▸ **GIVEN ENTRIES**:

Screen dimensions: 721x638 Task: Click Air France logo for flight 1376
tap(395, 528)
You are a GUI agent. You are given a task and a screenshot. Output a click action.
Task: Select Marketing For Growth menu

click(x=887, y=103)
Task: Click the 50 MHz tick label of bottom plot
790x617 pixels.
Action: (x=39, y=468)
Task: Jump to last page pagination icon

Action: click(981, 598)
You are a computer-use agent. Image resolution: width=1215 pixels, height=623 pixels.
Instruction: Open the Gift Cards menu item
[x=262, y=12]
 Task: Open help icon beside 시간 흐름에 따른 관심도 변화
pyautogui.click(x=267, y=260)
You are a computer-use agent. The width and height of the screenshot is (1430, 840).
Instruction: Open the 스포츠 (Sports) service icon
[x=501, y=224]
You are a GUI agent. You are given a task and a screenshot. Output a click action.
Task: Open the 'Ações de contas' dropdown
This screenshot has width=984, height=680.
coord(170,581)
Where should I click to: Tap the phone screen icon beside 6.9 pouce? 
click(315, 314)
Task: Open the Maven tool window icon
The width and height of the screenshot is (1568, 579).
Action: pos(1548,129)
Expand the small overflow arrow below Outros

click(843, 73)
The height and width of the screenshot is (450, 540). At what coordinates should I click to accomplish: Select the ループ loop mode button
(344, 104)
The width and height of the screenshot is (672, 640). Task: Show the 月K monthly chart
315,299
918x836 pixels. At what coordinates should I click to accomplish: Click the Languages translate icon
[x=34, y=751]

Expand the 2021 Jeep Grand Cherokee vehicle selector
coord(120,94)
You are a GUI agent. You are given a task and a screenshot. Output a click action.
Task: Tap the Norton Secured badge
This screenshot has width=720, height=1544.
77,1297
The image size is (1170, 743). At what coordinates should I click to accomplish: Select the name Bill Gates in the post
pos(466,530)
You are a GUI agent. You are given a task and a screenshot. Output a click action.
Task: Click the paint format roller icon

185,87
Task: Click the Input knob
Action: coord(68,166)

▸ **TASK GOAL**:
Reproduce every one of the records above verbatim, keeping each line unchanged and in its original order.

▸ **THE OUTPUT**:
Screen dimensions: 721x638 Task: Click Air France logo for flight 1376
tap(395, 528)
You are a GUI agent. You are given a task and a screenshot. Output a click action.
Task: Select Marketing For Growth menu

click(x=887, y=103)
Task: Click the 50 MHz tick label of bottom plot
790x617 pixels.
Action: (x=39, y=468)
Task: Jump to last page pagination icon

Action: click(981, 598)
You are a computer-use agent. Image resolution: width=1215 pixels, height=623 pixels.
Instruction: Open the Gift Cards menu item
[x=262, y=12]
 Task: Open help icon beside 시간 흐름에 따른 관심도 변화
pyautogui.click(x=267, y=260)
You are a computer-use agent. The width and height of the screenshot is (1430, 840).
Instruction: Open the 스포츠 (Sports) service icon
[x=501, y=224]
You are a GUI agent. You are given a task and a screenshot. Output a click action.
Task: Open the 'Ações de contas' dropdown
This screenshot has width=984, height=680.
coord(170,581)
Where should I click to: Tap the phone screen icon beside 6.9 pouce? 
click(315, 314)
Task: Open the Maven tool window icon
The width and height of the screenshot is (1568, 579).
Action: pos(1548,129)
Expand the small overflow arrow below Outros

click(843, 73)
The height and width of the screenshot is (450, 540). At what coordinates should I click to accomplish: Select the ループ loop mode button
(344, 104)
The width and height of the screenshot is (672, 640). Task: Show the 月K monthly chart
315,299
918x836 pixels. At what coordinates should I click to accomplish: Click the Languages translate icon
[x=34, y=751]

Expand the 2021 Jeep Grand Cherokee vehicle selector
coord(120,94)
You are a GUI agent. You are given a task and a screenshot. Output a click action.
Task: Tap the Norton Secured badge
This screenshot has width=720, height=1544.
77,1297
The image size is (1170, 743). At what coordinates should I click to accomplish: Select the name Bill Gates in the post
pos(466,530)
You are a GUI agent. You are given a task and a screenshot. Output a click action.
Task: Click the paint format roller icon

185,87
Task: Click the Input knob
Action: coord(68,166)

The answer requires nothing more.